The exact role of internalized receptors
in insulin action remains
uncertain(44, 45, 46, 47) . The fact
that double alanine substitution for Gly and Pro
(TM-AA/GP) exhibited an accelerated ligand-dependent
internalization suggests that the native structure of the transmembrane
domain does not necessarily provide the best conformation for
ligand-dependent internalization. This further suggests that
internalization of the insulin receptor may be regulated in some way
that provides the best efficiency for transmission of the extracellular
signal to intracellular receptor kinase domain.
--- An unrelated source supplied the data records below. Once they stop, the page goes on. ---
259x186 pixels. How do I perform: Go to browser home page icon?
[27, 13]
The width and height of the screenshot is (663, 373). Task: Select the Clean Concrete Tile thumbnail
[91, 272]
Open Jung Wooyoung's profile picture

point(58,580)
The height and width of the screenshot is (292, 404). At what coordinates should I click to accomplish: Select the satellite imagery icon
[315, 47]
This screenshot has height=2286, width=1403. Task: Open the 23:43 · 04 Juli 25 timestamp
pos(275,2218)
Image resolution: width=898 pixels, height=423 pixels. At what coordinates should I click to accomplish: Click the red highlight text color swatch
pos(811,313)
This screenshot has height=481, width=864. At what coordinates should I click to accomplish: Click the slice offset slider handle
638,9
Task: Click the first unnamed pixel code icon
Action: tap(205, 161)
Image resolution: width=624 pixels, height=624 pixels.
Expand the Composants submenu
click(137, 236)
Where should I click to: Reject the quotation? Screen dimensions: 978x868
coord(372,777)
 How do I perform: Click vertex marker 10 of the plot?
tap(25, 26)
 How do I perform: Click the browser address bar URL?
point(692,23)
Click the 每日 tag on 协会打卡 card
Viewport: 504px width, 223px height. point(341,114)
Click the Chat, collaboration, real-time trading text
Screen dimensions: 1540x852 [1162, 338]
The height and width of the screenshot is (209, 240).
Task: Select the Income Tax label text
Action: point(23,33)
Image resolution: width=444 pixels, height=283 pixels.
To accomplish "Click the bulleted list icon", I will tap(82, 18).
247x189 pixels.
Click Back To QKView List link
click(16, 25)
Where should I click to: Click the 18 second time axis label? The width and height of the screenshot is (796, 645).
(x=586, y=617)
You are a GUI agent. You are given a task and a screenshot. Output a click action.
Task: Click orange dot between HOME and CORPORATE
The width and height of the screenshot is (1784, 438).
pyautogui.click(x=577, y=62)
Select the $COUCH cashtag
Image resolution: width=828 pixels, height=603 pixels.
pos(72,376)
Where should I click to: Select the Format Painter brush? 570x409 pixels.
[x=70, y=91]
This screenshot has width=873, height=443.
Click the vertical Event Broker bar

Another important finding in this study is a tight correlation between insulin-dependent receptor internalization and insulin-induced receptor down-regulation in each mutation. Internalization-defective mutations, which include TM/c-neu, +exo/cyt, and ++++exo/cyt mutants, all exhibited decreased levels of insulin receptor down-regulation and insulin degradation, whereas the TM-AA/GP mutant, which had enhanced receptor internalization, showed accelerated receptor down-regulation and increased insulin degradation. Correlations among internalization, receptor down-regulation, and insulin degradation have also been observed with chimeric receptor constructs and other mutants(48, 49, 50) . Moreover, in studies analogous to the present one, we (15) and others (10, 51) reported similar observations in the case of various mutations of the insulin receptor accompanied by changes in receptor internalization rate and magnitude. Although insulin-induced receptor down-regulation is thought to be a complicated phenomenon that includes not only the endocytosis, but also degradation, recycling, and biosynthesis of the insulin receptors(45, 46) , we conclude that insulin-dependent receptor internalization is the major factor in insulin-induced down-regulation and intracellular insulin degradation.